_Source text_:

▬▬▬

# Loneliness in driving me back!



## indiecat (Sep 24, 2012)

H and I have been separated since August. I left the family home and rented a condo 3 blocks away. We share time with dd, I get slightly more time which he resents. Son and son's gf live at the family home full time. So h is never 'all alone'

When dd is with me (she is young teen), we are quite content and happy. When she is there I am devastatingly lonely. Yes I have friends, yes I have joined clubs, yes I work. 

H and I have made some progress. Though real changes have been slow. We did an 7 weekend Christian MC program which involved traveling 2 hours to attend a program. Now he thinks that we are all fixed. The program was heavy on forgiveness and leaving the past behind. Which I get. His 3 year EA/PA knocked the stuffing out of me. But now if I dare mention it I am being a bad Christian. BUT it's hard not to mention it at times. He gets all mopey and says he can't live without me, and can't understand why his family is apart for Christmas. Well if we can't bring up the past then how do we discuss why we are apart? It's a Catch 22 He texts me all the time that he can't cope etc. Of course he does this when I have dd. When he has I don't hear nearly as much from him.

▬▬▬

_Material shown_:
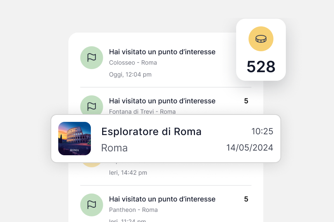334x222 pixels.
Task: Click the Ieri, 14:42 pm timestamp
Action: tap(128, 173)
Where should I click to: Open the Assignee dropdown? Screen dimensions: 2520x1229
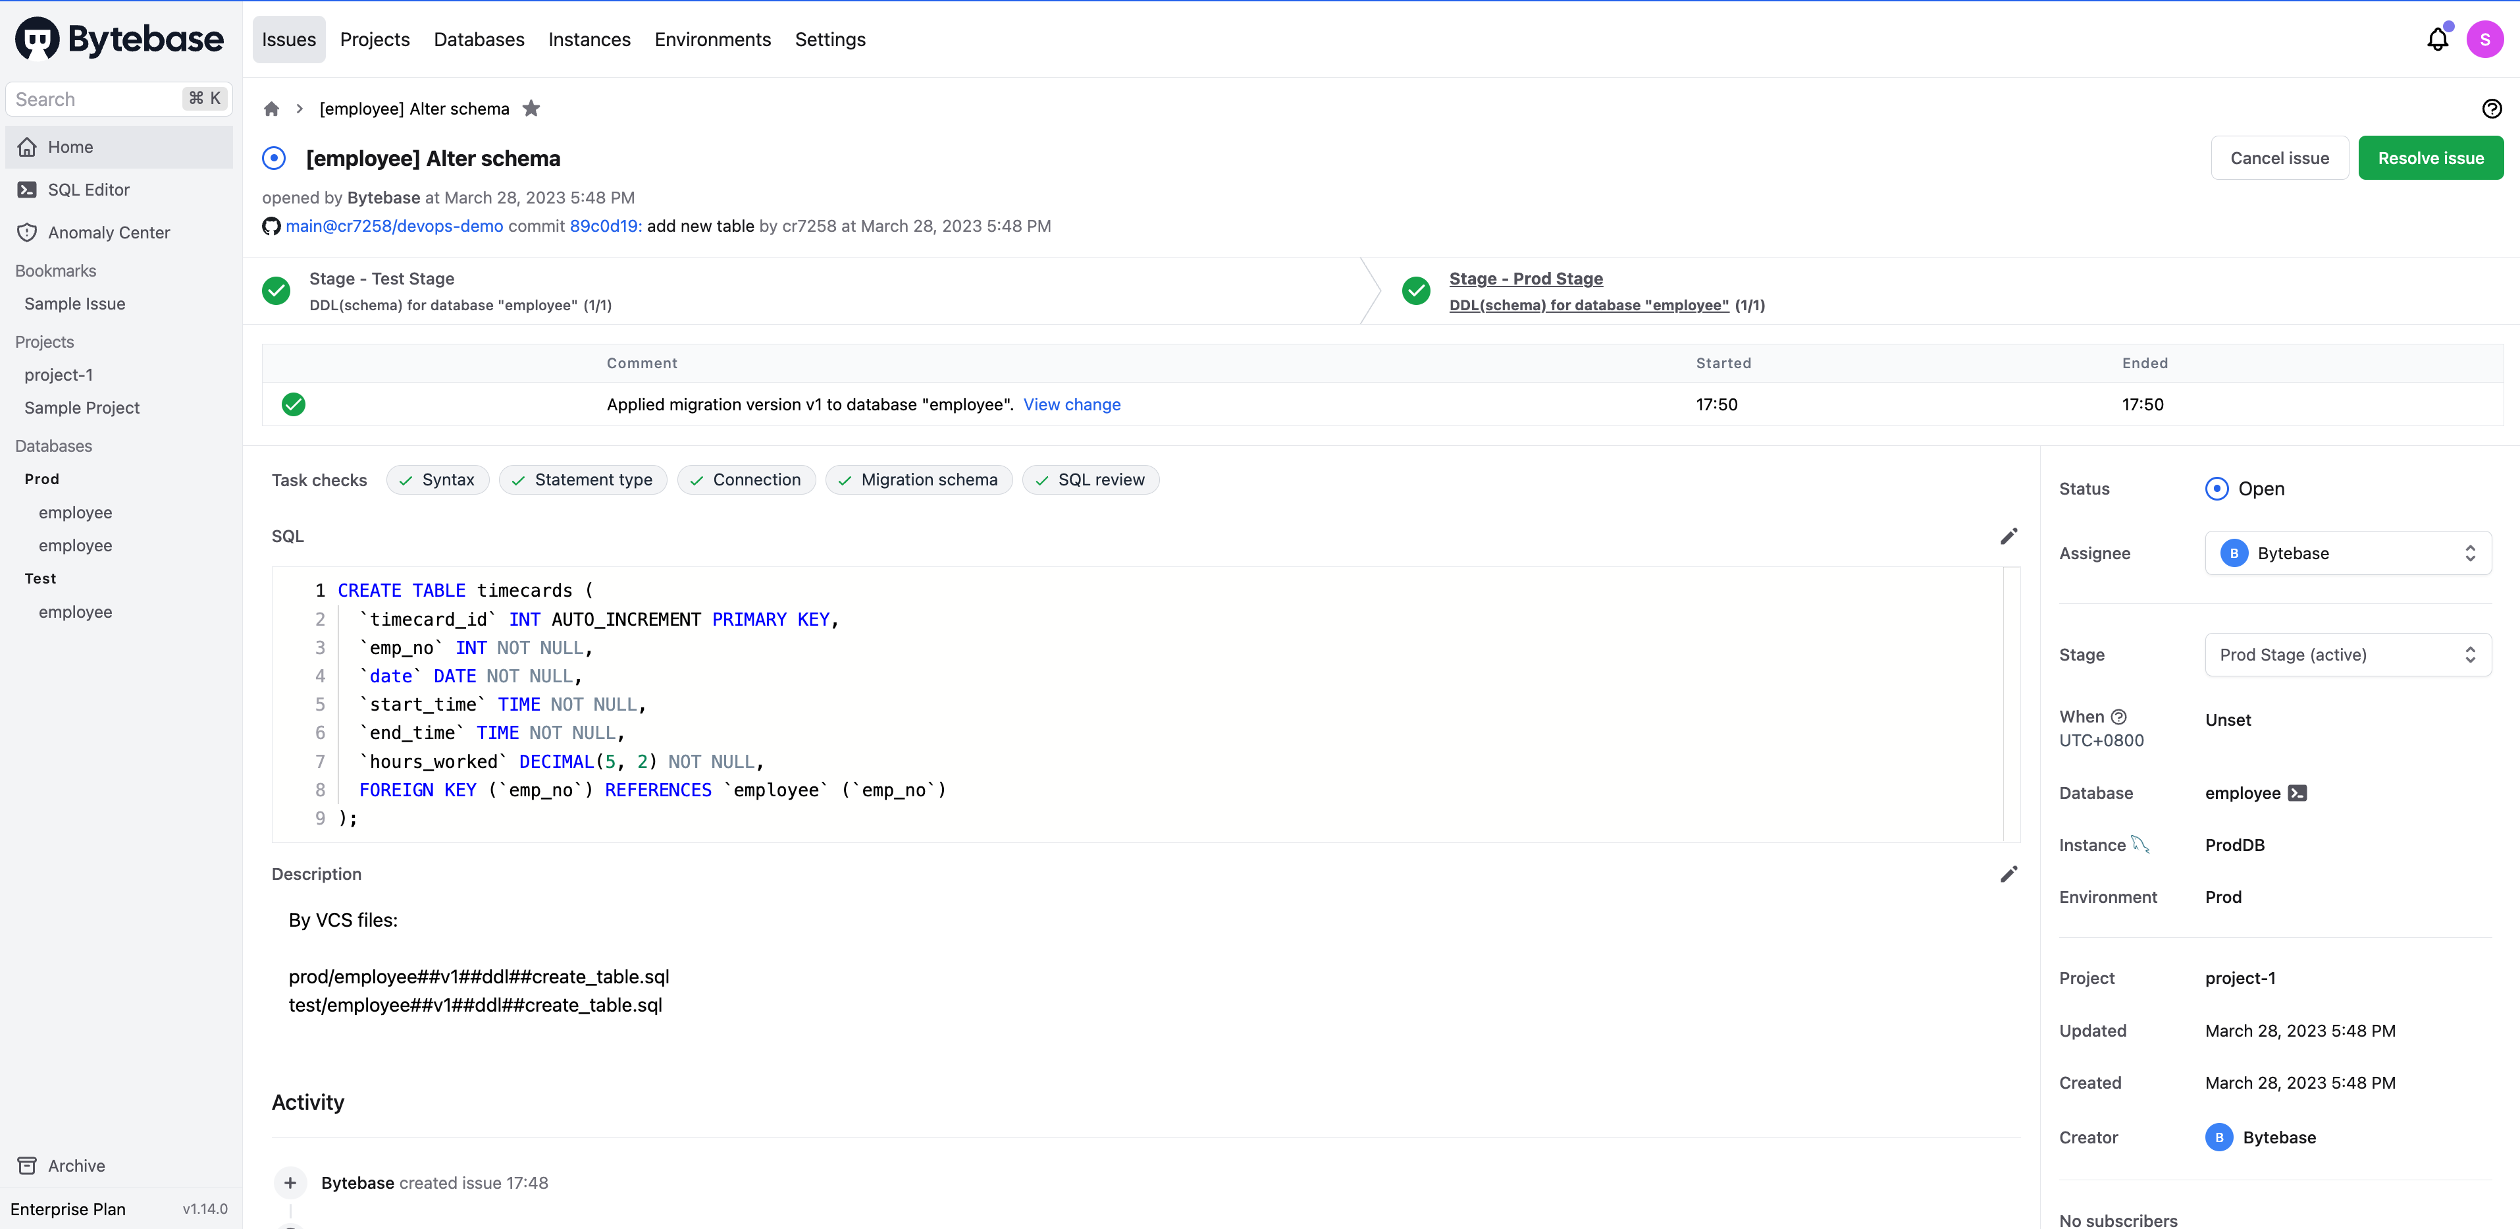[x=2347, y=553]
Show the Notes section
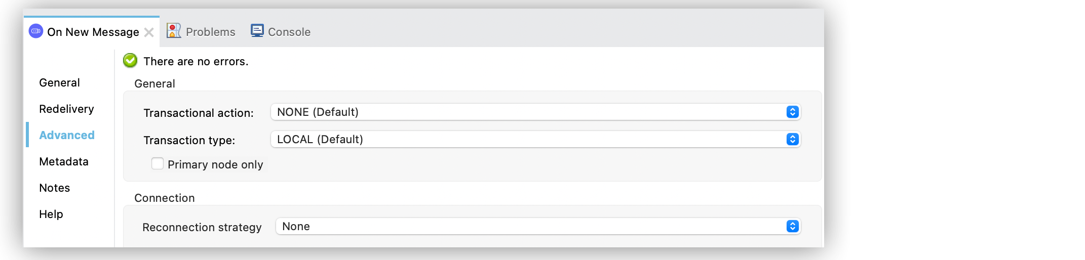 click(x=55, y=188)
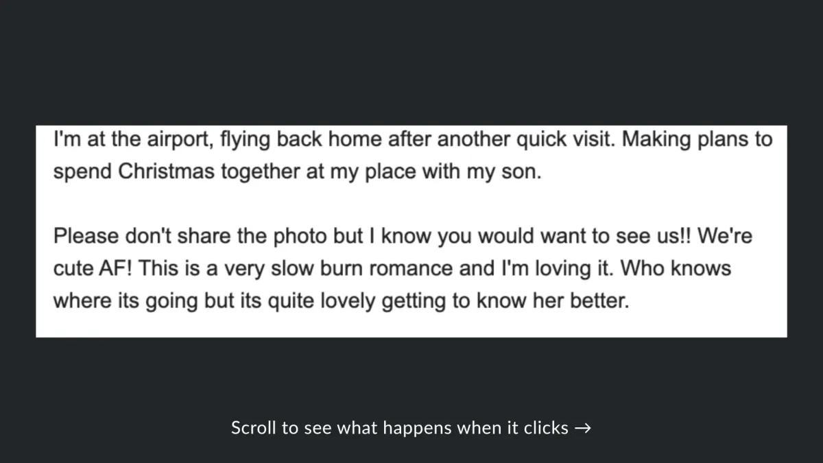823x463 pixels.
Task: Click the arrow after 'when it clicks'
Action: 583,428
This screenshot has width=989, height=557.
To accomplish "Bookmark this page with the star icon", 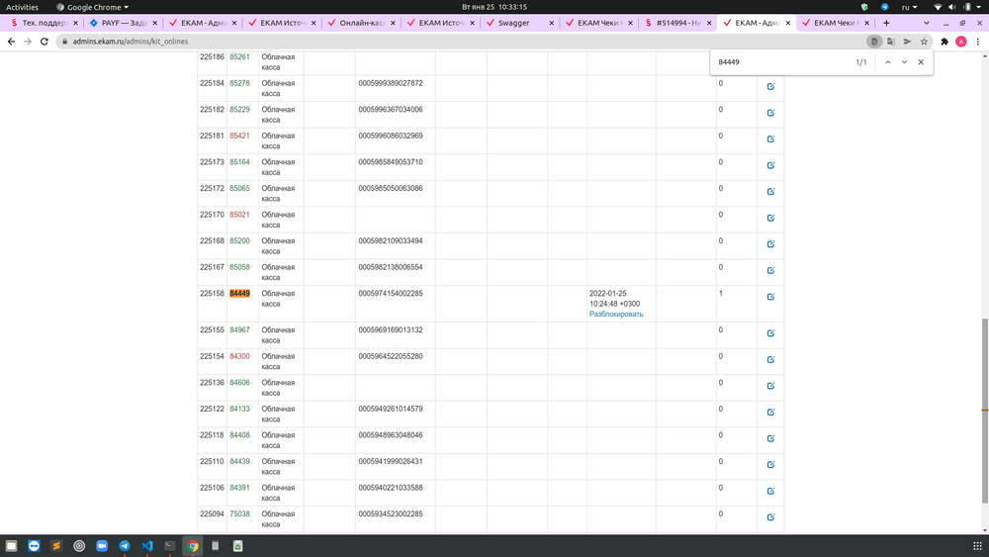I will (924, 42).
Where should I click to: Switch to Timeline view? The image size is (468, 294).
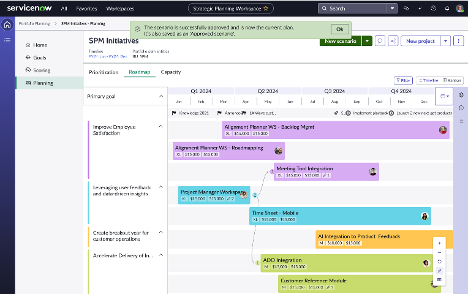click(428, 80)
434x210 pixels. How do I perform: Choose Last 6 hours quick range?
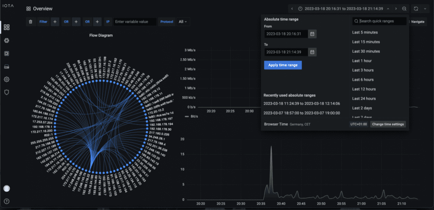363,80
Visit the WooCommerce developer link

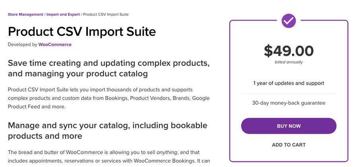click(55, 45)
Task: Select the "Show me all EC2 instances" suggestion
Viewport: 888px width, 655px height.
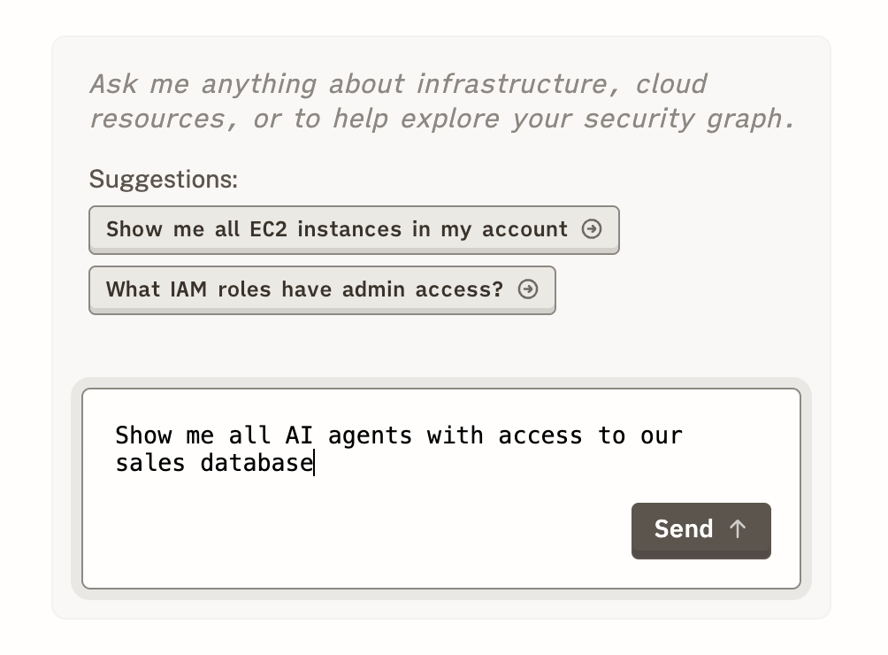Action: click(336, 229)
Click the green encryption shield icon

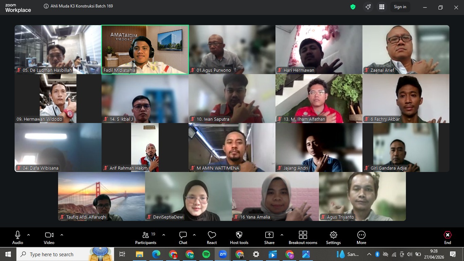click(353, 7)
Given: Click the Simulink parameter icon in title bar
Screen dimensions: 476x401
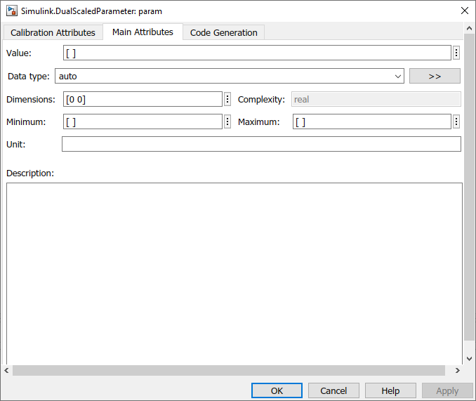Looking at the screenshot, I should point(12,11).
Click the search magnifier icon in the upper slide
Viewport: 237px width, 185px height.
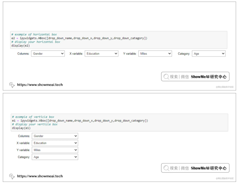click(x=166, y=77)
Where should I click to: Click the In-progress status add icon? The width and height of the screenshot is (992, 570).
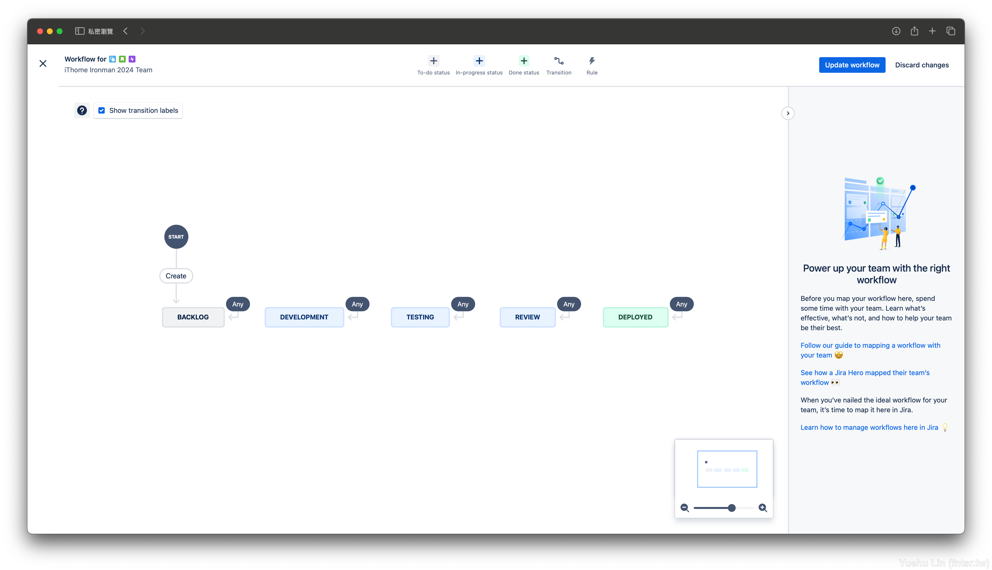[x=479, y=61]
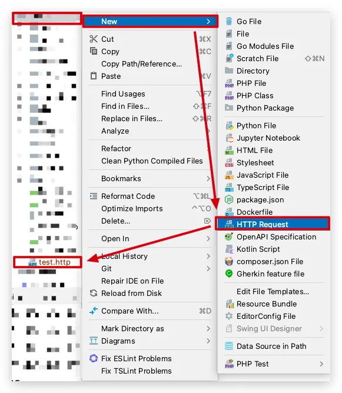This screenshot has height=393, width=342.
Task: Select HTTP Request from New submenu
Action: [273, 224]
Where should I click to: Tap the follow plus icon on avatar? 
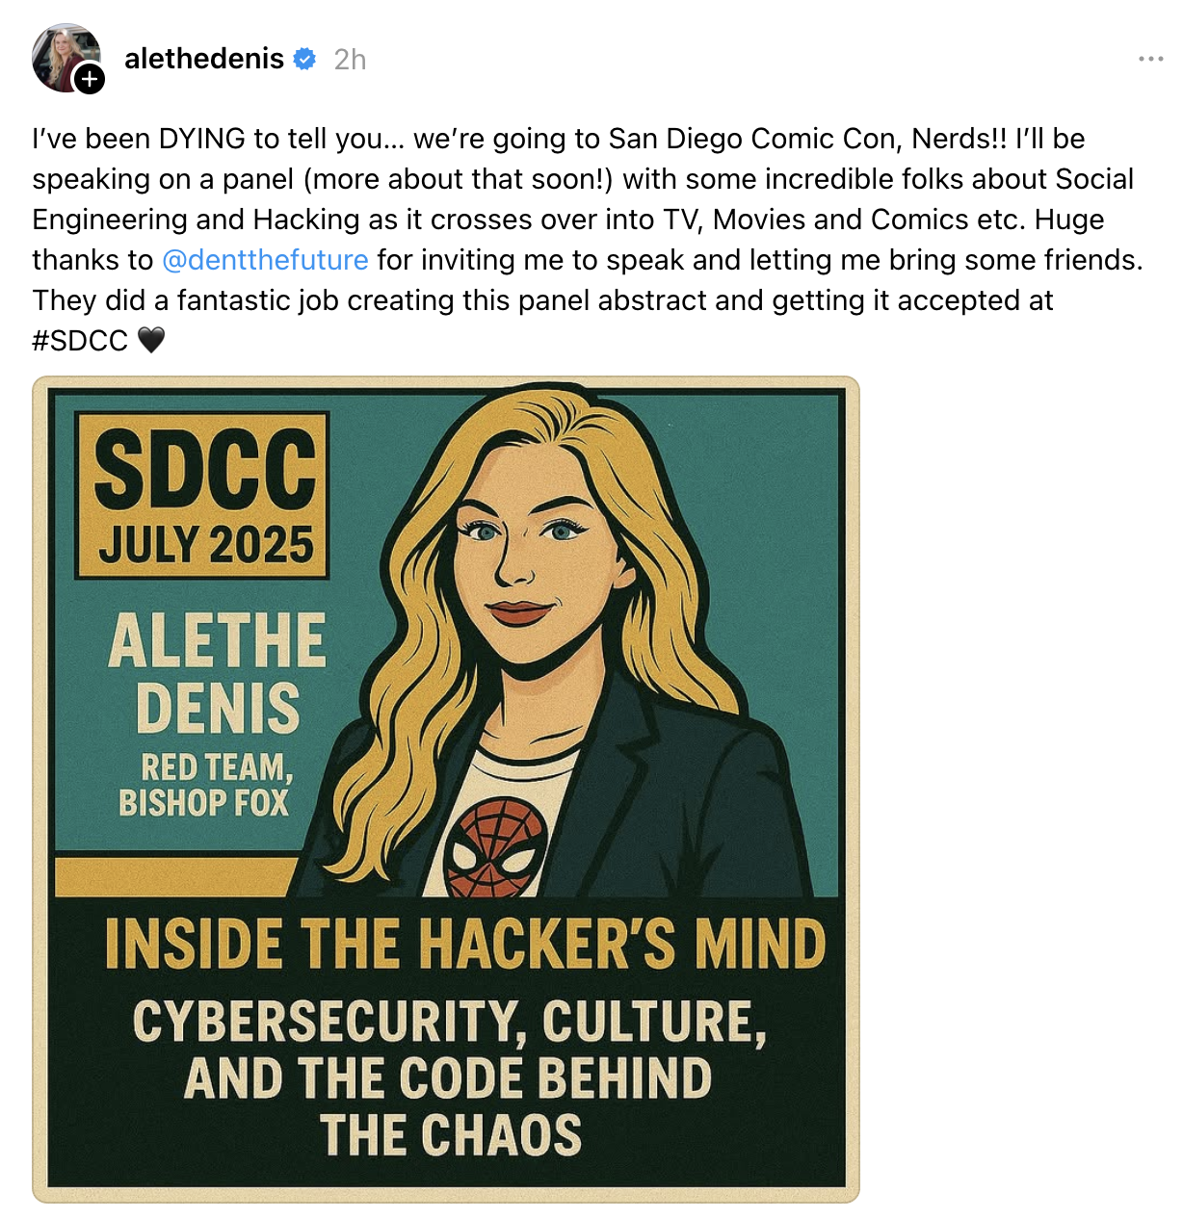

▬▬▬

_Prompt 1_:
According to the forum post about the separation, how far is the rented condo from the family home?
_Prompt 2_:
Carry on the forum post about the separation, picking up right after its final sentence.

_Exercise response 1_:
Three blocks away.

_Exercise response 2_:
I hate to return due to abject loneliness. I have no idea when to return. It seems the same issues come up all the time. I am not supposed to talk about the past, though how can we understand why we are apart if I can never mention his A and all the hurt it caused.

Also this spring before I left there was a lot of verbal abuse. He raved at me constantly that I wanted him dead and would be happy if he was in the grave. Really crazy stuff. He has since gotten off the sedatives that he said were causing his outbursts. He had a heart attack 4 years ago.

Help.


----------



## jdlash (Jun 18, 2012)

He had an EA/PA and yet your not allowed to bring it up? I would say that he needs live up to his mistake. Part of that would be letting you discuss it if you want. If your forced to hide your feelings it will never work long term anyway.


----------



## confused777 (Nov 21, 2012)

I'm sorry that you're so lonely, I'm new to all this too and I know the feeling all too well now.

Your husband sounds arrogant and selfish. You might be able to forgive what he did but that doesn't mean you have healed from the injury it caused you. There is a difference, and he is confusing the two when he expects you to act like it never happened.

My stbxh is also using guilt to get help from me when he needs it, and yet he said he'll have more opportunities without me (grass is greener). If I could give you advice I would say that you should protect your interests first. I only wish I could implement that same advice in my own life.


----------



## Freak On a Leash (Feb 19, 2010)

Sounds like he's mastered the guilt trip and really knows how to dish out the verbal and emotional abuse. If you go back to that you are crazy. Stay the course and keep yourself busy.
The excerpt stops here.